Marine Velvet and Ich are the most recurring diseases within the saltwater aquarium hobby. Although they are very similar, Marine Velvet is much more detrimental. With an unabridged understanding about the disease, they can both be treated and prevented.

52 thoughts on “Common Saltwater Fish Diseases”

  1. James McBryde

    Still new at this hobby (one year in) with a Red Sea Max 650. Had two rounds of ich but have beaten it back with long-term hyposalinity. Things are going well now and even have a copperband butterfly that is doing very well.

  2. What a nightmare. First the infection then the treatment. The stress on the fish, the stress on ones self and then the hope you can save your livestock. It’s worse than a measles outbreak in humans.

  3. Had Marine Velvet and man it is no joke, maintain tanks for a living and usually happens when folks get fish from lfs and it wipes out a tank. ive had a couple fish like survive but 90 percent of the fish die in my experience of getting it the handful of times i have.

  4. I had a Kole tang that once developed ich. I tried a few things such as buying a neon goby to assist with cleaning the body of my tang. I also remember feeding nori sheets. Eventually, the fish cleared of the ich which took almost a week.

  5. With every new fish i QT. Start with TTM and then directly into an observation tank. Trying my best not to get my friends sick!

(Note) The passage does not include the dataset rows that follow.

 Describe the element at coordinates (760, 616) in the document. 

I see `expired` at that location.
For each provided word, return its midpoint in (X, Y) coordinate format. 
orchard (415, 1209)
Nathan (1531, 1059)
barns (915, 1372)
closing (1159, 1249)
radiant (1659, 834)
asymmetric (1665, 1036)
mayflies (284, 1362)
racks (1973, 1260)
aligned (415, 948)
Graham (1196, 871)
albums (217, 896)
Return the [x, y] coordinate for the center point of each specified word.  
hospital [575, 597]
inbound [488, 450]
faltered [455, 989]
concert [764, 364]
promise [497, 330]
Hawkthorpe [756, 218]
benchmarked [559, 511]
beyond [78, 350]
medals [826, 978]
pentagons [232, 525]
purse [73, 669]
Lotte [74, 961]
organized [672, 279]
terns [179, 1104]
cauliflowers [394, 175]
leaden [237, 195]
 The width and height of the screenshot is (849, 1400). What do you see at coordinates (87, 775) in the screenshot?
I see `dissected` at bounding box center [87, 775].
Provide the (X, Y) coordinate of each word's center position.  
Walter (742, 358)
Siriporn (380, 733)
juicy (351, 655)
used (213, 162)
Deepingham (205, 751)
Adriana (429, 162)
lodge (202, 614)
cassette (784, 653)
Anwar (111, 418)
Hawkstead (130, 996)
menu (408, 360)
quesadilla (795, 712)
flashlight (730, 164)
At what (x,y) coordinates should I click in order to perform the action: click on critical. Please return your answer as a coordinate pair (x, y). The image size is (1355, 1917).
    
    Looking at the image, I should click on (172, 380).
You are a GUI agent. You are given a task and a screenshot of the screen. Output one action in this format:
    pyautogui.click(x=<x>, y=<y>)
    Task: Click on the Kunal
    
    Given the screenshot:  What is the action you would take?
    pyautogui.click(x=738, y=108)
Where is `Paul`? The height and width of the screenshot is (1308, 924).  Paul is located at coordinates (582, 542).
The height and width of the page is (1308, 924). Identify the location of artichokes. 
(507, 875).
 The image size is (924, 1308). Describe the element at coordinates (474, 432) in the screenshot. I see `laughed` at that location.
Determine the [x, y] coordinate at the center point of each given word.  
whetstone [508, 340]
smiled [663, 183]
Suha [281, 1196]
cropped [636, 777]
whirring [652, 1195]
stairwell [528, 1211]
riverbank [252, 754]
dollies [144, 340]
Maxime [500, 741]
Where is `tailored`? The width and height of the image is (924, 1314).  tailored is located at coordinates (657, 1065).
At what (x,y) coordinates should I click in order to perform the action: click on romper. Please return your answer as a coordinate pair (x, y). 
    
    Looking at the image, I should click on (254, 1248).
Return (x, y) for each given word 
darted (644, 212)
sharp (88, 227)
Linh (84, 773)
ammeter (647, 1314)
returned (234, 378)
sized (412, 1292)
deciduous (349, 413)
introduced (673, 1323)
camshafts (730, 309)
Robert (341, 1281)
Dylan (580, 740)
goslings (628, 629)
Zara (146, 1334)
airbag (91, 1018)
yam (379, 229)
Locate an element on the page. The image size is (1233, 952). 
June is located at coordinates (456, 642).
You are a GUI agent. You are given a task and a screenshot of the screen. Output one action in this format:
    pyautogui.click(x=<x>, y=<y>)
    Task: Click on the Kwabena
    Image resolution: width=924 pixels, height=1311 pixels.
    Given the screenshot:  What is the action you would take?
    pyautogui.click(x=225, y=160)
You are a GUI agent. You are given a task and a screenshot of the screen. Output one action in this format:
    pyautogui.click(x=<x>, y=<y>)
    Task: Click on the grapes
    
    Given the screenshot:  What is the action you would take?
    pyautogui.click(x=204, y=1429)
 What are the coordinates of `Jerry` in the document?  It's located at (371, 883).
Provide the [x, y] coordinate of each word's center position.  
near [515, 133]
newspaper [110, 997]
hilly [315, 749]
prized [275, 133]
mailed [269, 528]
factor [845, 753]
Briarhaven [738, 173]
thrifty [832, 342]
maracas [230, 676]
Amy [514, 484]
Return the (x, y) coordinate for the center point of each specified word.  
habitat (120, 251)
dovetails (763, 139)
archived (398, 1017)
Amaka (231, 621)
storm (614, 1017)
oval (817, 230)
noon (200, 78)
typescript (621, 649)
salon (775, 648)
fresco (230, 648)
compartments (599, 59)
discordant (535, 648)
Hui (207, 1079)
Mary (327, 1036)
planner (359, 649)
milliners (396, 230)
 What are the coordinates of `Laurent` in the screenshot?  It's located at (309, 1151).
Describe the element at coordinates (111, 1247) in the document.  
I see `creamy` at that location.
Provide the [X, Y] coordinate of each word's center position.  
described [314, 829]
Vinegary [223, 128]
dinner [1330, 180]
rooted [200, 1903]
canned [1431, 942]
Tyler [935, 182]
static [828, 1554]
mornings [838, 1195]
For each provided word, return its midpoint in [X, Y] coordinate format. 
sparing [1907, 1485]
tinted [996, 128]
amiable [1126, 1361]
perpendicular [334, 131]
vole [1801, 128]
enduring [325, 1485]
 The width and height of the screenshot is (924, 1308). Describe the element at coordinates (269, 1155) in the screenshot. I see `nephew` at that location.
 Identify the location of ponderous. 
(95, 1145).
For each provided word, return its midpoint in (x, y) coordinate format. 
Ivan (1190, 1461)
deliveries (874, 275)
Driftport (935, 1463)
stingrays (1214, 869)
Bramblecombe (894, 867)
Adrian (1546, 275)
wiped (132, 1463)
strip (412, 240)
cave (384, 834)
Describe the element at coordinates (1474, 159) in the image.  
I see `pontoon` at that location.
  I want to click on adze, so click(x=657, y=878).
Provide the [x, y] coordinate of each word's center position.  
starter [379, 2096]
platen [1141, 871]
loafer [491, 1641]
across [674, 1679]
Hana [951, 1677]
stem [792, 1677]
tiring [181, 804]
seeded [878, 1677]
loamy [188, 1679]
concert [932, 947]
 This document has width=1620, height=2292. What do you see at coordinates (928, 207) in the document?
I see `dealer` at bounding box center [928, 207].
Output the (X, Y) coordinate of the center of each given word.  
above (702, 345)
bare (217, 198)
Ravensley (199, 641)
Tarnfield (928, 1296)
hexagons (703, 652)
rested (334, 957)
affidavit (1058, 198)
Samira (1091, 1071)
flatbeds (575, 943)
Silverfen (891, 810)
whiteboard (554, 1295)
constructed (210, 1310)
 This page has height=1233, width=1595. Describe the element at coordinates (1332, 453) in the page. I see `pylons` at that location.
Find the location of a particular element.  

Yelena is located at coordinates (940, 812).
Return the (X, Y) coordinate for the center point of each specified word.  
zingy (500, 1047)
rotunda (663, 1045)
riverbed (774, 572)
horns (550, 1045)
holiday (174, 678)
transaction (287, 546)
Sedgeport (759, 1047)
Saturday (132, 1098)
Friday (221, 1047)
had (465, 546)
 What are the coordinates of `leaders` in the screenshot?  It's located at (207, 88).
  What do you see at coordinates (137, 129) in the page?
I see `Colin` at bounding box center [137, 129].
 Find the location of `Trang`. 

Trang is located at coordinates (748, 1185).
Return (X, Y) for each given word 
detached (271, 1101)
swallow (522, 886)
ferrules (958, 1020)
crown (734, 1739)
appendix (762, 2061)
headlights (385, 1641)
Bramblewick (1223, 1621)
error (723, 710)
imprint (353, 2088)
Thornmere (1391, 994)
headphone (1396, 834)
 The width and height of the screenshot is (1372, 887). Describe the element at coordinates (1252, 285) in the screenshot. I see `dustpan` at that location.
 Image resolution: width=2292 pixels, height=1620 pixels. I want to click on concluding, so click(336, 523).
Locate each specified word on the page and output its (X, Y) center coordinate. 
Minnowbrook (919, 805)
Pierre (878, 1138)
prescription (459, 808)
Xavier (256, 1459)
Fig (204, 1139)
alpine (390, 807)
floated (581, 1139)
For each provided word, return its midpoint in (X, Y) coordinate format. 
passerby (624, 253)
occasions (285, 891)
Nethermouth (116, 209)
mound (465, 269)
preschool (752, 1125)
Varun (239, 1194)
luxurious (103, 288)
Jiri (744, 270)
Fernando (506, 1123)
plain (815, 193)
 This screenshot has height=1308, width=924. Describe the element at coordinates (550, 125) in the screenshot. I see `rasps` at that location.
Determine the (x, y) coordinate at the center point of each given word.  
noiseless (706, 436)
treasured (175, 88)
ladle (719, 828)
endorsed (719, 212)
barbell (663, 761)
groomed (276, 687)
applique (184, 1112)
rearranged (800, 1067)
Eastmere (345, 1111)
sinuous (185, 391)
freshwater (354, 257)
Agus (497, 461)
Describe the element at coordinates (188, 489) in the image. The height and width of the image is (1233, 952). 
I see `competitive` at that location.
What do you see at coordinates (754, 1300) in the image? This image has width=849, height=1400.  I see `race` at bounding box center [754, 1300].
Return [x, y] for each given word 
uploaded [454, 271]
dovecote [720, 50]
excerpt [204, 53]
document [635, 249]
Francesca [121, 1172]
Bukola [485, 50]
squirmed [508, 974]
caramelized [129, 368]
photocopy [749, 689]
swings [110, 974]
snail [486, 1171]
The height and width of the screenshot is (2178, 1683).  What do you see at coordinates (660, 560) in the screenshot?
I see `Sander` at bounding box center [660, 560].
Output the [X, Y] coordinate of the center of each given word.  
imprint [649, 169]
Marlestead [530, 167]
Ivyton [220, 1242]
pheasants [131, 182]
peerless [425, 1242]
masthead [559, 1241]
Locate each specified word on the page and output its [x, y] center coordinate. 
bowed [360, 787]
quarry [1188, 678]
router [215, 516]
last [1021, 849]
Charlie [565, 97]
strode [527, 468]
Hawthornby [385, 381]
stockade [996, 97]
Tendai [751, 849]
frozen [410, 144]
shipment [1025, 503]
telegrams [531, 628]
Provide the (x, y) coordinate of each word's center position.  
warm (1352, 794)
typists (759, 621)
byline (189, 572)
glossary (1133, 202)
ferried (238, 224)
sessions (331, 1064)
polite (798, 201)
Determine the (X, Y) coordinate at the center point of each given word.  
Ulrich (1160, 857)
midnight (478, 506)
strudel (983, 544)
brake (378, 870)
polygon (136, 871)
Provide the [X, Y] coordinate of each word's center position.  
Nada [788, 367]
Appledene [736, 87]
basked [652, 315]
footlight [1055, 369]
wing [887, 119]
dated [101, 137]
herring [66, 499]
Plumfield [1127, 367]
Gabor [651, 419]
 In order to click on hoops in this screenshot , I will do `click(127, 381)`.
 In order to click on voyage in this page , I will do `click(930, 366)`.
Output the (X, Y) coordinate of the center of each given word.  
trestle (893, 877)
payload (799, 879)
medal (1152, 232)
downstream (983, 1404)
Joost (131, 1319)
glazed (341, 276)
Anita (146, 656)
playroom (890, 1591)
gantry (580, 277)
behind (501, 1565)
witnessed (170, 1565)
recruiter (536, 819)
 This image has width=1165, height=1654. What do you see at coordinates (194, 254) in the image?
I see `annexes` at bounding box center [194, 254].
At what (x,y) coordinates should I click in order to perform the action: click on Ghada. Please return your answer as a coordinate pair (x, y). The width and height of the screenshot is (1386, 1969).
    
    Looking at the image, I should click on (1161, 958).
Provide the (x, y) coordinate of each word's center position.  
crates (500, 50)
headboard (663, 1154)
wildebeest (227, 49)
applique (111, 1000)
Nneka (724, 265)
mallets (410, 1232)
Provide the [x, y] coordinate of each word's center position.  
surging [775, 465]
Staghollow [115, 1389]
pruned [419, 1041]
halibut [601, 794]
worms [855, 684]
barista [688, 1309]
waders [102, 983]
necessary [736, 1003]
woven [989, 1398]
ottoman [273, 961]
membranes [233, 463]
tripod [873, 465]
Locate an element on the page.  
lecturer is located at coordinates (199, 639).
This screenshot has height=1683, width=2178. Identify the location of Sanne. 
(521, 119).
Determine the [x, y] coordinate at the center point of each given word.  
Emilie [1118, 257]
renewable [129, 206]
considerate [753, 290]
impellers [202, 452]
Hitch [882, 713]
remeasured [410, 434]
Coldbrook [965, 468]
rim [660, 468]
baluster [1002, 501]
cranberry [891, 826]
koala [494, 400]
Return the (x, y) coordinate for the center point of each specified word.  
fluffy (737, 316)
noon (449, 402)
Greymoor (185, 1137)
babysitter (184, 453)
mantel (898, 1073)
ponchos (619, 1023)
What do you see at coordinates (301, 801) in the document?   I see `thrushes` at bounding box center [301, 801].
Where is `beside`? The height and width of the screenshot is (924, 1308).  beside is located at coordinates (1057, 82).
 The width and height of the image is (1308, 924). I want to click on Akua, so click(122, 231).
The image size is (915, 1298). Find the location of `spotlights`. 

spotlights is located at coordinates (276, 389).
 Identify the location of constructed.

  6. They can kill your fish but you can get through it by researching and understanding how to feed the fish to get rid of ich and by taking and separating the fish in a separate tank and then do water changes to dilute is much it is possible

  7. Funny in 15 years I’ve never QT anything and have only dealt with Ich once and never anything else disease wise.

  8. Ich is never fun. The best way to get rid of it is QT and copper. Sadly, fish don’t seem to always like that. 🙁

  9. I haven’t had any issues with ich or marine velvet in my reef tank. Keeping my fingers crossed it stays that way!

  10. Awesome article. I have been very fortunate and never had a sick fish. This could be because I’m not realy into fish just coral😎

  11. fishtankpsycho

    Luckily I’ve only ever experienced ich which I was able to fight. Never had the misfortune of marine velvet.